Female prairie chickens come to leks to choose the most vigorous males—the ones most likely to produce genetically superior young. They seem to pay particular attention to the first males to arrive in the growing light—not only are those males likely to be strong and powerful, but the females can choose their favorite, mate with him, and get out of the open lek area before hawks are on the wing. Sure enough, the only female I got a photo of came and left well before sunrise.

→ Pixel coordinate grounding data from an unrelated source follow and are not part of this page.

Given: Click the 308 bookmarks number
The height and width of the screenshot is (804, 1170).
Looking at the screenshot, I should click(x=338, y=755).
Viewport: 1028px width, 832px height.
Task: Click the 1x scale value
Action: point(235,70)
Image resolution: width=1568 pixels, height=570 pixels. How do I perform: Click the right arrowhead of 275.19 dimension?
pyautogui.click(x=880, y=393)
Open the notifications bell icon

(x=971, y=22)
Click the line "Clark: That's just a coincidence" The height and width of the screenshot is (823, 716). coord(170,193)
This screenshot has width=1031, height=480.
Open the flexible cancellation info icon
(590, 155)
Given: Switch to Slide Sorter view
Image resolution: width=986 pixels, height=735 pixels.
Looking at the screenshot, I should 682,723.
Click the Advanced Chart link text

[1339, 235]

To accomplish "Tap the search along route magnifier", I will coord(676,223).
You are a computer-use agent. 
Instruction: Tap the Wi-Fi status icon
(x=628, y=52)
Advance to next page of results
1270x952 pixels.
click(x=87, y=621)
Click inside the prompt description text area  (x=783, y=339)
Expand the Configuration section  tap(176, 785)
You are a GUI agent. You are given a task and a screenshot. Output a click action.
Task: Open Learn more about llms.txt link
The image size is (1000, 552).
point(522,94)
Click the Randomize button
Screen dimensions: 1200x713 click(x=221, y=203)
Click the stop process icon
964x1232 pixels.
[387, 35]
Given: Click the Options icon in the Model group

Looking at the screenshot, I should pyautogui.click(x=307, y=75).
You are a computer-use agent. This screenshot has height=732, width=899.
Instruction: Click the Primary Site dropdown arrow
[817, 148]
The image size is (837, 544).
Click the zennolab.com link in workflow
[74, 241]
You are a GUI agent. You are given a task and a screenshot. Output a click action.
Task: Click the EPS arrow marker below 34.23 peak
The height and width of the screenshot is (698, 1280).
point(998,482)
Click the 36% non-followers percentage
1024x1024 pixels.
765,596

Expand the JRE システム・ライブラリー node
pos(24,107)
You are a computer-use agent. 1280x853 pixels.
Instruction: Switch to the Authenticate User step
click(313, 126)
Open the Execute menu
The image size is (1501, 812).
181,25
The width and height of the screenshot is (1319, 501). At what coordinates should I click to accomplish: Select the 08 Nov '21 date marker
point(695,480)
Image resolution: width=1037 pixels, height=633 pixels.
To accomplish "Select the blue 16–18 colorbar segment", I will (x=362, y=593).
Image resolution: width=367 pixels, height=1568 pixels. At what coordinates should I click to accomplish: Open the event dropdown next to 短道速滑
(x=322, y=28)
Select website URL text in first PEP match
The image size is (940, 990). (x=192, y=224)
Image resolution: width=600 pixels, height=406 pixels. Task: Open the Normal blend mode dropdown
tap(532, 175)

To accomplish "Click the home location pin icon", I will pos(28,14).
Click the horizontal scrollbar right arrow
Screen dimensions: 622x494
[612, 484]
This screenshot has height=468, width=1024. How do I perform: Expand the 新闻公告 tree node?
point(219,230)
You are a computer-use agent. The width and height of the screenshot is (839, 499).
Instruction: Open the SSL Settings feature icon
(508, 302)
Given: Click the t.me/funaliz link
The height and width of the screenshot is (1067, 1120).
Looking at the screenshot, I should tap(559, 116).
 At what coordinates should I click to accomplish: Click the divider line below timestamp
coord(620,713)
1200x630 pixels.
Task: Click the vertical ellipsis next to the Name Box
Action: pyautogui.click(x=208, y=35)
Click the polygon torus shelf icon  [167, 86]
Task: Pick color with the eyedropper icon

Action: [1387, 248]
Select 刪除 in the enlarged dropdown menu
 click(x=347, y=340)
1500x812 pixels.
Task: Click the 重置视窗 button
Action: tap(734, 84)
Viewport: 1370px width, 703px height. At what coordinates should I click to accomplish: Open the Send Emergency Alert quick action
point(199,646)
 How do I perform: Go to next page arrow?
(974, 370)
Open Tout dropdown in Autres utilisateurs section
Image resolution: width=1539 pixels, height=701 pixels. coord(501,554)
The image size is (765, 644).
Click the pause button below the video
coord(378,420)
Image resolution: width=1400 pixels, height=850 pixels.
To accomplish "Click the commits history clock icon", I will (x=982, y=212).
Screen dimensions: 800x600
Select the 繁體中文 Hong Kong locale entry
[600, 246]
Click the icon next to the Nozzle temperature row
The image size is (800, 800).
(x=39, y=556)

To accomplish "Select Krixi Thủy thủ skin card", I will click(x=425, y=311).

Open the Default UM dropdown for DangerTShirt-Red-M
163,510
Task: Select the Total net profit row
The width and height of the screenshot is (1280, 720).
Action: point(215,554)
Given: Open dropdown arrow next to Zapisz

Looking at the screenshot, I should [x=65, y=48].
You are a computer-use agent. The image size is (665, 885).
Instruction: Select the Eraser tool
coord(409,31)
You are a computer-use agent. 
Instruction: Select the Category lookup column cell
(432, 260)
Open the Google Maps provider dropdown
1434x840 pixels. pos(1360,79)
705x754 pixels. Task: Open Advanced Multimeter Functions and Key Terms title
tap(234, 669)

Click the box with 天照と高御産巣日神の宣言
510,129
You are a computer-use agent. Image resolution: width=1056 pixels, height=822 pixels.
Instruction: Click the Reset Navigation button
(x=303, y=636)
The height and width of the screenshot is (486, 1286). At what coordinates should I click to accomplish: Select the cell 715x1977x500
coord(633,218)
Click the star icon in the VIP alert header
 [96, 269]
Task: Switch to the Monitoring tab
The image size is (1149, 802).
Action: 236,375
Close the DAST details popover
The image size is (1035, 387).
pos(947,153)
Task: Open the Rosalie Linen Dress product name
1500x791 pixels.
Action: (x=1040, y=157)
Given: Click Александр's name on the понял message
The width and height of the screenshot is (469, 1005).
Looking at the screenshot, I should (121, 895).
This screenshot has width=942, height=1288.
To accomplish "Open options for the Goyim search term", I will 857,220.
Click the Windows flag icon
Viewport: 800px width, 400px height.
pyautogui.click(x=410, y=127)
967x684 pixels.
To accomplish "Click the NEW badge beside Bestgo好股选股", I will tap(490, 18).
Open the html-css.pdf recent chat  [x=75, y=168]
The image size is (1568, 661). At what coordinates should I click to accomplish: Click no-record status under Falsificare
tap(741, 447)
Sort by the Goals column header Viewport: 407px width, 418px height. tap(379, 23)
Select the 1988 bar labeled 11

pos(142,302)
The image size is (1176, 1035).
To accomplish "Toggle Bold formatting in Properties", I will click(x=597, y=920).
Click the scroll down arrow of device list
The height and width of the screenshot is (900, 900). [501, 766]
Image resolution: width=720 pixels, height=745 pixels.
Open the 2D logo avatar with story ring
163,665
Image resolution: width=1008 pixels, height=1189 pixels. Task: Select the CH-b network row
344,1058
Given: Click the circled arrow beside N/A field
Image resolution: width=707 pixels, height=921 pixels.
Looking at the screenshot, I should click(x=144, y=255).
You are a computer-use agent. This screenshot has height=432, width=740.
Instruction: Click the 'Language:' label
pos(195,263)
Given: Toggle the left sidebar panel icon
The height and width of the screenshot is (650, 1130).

Lesser Prairie-Chicken hen

The overcast skies made the light soft and pleasing at dawn.

Lesser Prairie-Chicken

Lesser Prairie-Chicken

When the sun finally did come out, the prairie chickens looked utterly glorious. I mostly focused on one male who was defending the territory right outside my window. I got to watch him eating, resting, and displaying.

Lesser Prairie-Chicken

Lesser Prairie-Chicken

Lesser Prairie-Chicken

A different cock would periodically walk in from the right. I surmised that he was one of last year’s young by the fact that he was slightly smaller and his pink air sacs were tinged with yellow.

Lesser Prairie-Chicken

He was fairly easy for my bird to chase off. The bird entering occasionally from the left seemed more an equal. The two faced off at the borders of their defended space frequently. Occasionally they’d come to blows, but they were quite literally playing chicken, and often one bird broke the stare down and just retreated back within his own territory.

Lesser Prairie-Chicken

Lesser Prairie-Chicken

But sometimes they both jumped up in a flurry of wings and waged a battle that lasted just a few seconds. I had trouble predicting these battles—I couldn’t perceive any slight change that triggered one, so didn’t manage to catch much with my camera. A female turned up at least once that I could barely see from the corner window, but I was rooted to my own window and my one special male, so I didn’t even try to photograph her. Harald Miller had signed up for the photographer’s package for all three days, so he could be sure of getting at least one good morning, and he said this was the best of the three. He moved around in the blind more than I did, and when he was photographing from my other side, he let me hook up my camera to his 800 mm lens—I got some amazing close-ups with it. After an hour or two, the birds started spending time eating and loafing as well as displaying, but when one would spot another, it would instantly get into display mode.

Lesser Prairie-Chicken

I took over 3,000 photos of the Lesser Prairie-Chickens, and also got a few shots of Horned Larks and a cowbird.

Horned Lark

Brown-headed Cowbird

The prairie chickens spooked just once all morning and were back within two or three minutes. I was spellbound for four hours—not the least bit ready to leave—but finally, some time between 9 and 10, they all suddenly took wing. That was the end of their display period for the day. After we packed up and closed up the blind, we got to see pronghorn antelopes on the way out. Could the day possibly have been better?

Pronghorn Antelope


I’m getting to enjoy the whole thing all over as I process my photos, which I’ll treasure for the rest of my life. And there were plenty of other cool field trips and great birding spots as well. I had an especially lovely time at Boiling Springs State Park, where a Barred Owl flew out at mid-morning, and I had some of my best looks ever at a few territorial Louisiana Waterthrushes. On one field trip, the participants even found a few Evening Grosbeaks!  That LesserPrairie-Chicken Festival is one of the most splendid experiences I’ve ever had in my 62 years. I can’t wait to return.